“Eu faço esses registros porque eu sei que daqui a alguns anos ou décadas isso vai se acabar e talvez esse parque nem exista mais. É um descaso total com a área do Parque Nacional da Amazônia. Vejo que necessita de alguém para divulgar o parque, porque, se depender do governo, só virão aqui para fazer barragem”, diz Gilberto Nascimento Silva, 44 anos, morador do Pará desde 1982, migrado do Piauí. Ele começou a trabalhar no Parque Nacional da Amazônia em 1993, como vigilante. Rapidamente, passou a ser guia para turistas e se perdeu dentro das matas em busca de novos atrativos do parque.
Ao ver a quantidade de registros em fotos e vídeos feitos pelos turistas, em especial europeus e norte-americanos, e a falta de divulgação sobre o parque para os próprios moradores locais, do município de Itaituba, juntou forças e comprou uma máquina fotográfica, naquele tempo, ainda analógica. Aprendeu a usá-la e a se aventurar nos cliques. “Eu lembro que para fotografar as onças eu tinha que me aproximar o máximo possível, pois minha câmera não tinha zoom”, conta Gilberto.
Gilberto afirma ter o mais completo acervo de imagens sobre o Parque Nacional da Amazônia. Hoje, ele já está na sua terceira câmera digital, como diz, “com muito mais recursos”, e calcula ter acumulado registros de 800 espécies diferentes. Suas fotos foram parar nas páginas de revistas nacionais e internacionais, além de usadas para ilustrar o plano de manejo do parque.
Entre os feitos fotográficos, Gilberto destaca o registro de um pássaro até então desconhecido e que, agora, está sendo identificado por biólogos no Museu Goeldi em Belém do Pará.
Gilberto é reconhecido na região e por sua fama foi convidado a participar de projetos científicos que envolviam registros fotográficos. Conheceu Leidiane Diniz, pesquisadora do ICMBio, que o convidou a participar de um projeto com armadilhas fotográficas utilizando as câmeras Tigrinus. Depois, em projeto de monitoramento de animais atropelados na Transamazônica (BR-230), que corta o parque, Gilberto conta que passou por uma das piores experiências de sua vida: encontrar uma onça-pintada atropelada na estrada. As evidências sugeriam que ela foi atropelada de propósito por um carro ou caminhão.
Hoje, segue trabalhando com armadilhas fotográficas, desta vez, com câmeras Bushnell , usadas para produzir vídeos. O trabalho faz parte do projeto contratado pela Eletronorte para mapear os felinos do parque, ameaçados pela planejada construção de grandes hidrelétricas na região.
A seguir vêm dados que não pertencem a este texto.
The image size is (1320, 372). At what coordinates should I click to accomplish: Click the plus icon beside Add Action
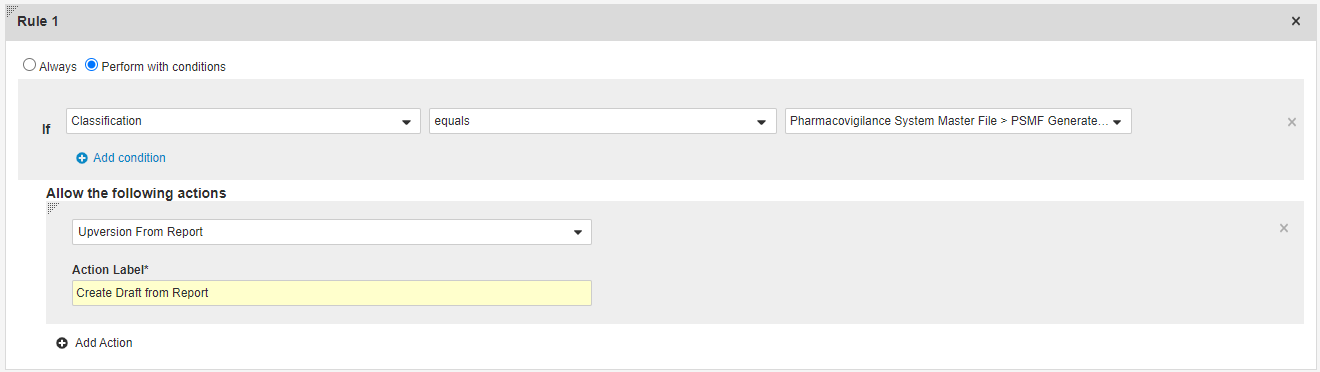pos(62,343)
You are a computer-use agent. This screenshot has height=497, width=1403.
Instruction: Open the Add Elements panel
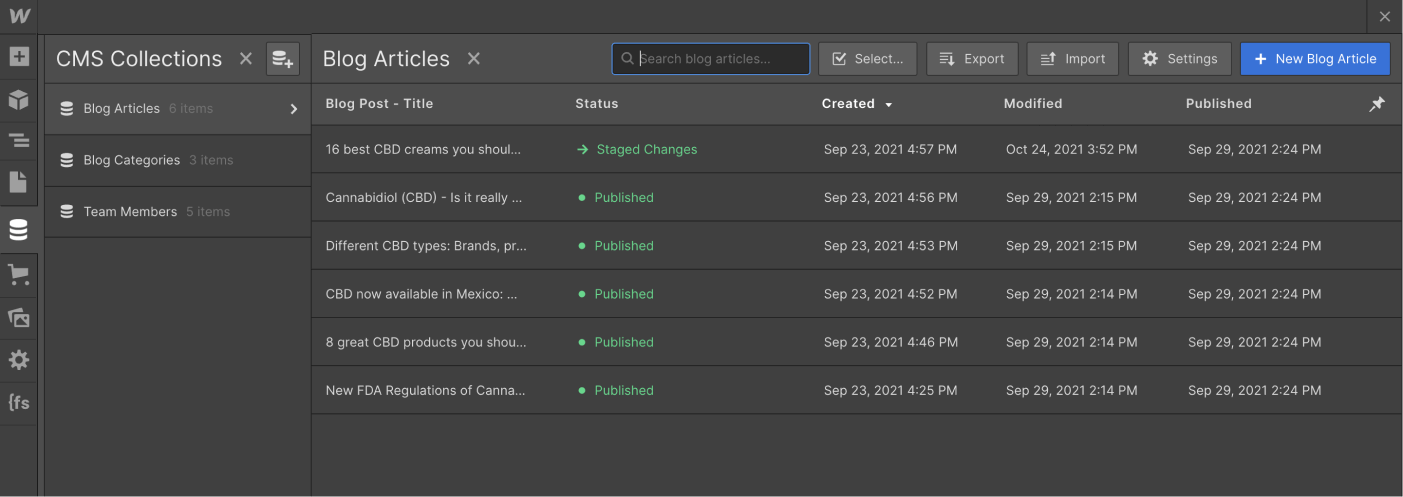18,57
Nestes mais de 20 anos de amor ao Parque Nacional da Amazônia, Gilberto nunca recebeu um centavo do governo (ou órgão responsável) que pagasse por seus trabalhos com registros fotográficos da biodiversidade local. Ele tirava o sustento trabalhando como vigilante terceirizado do Parque. Mas Gilberto foi demitido em novembro de 2013, quando o ICMBio rescindiu contrato com a empresa provedora do serviço. “Eu era simplesmente um vigilante do parque e agora tenho um arquivo muito grande sobre o parque. Eu me sinto um grão de areia, lutando por uma área que se encontra abandonada”, desabafa Gilberto. “Se na pequena área que a gente atua conseguimos registrar uma quantidade grande de espécies, então deve existir muito mais dentro desse imenso parque”.
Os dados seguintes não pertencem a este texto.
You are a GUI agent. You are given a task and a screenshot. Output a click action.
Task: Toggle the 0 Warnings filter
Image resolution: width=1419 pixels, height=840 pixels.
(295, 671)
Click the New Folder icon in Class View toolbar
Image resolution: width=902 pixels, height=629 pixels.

Ele persiste com seus registros fotográficos, apesar das dificuldades e da falta de apoio. Já pensou em desistir. Mas, irredutível, segue forte e resiste até às brigas com a esposa — que acha exagerado o empenho dele pelo parque. Logo em seguida a entrevista que concedeu para essa matéria, seguiu para mais uma expedição de 30 dias dentro do parque, desta vez para ajudar o ICMBio a monitorar áreas de garimpo na região.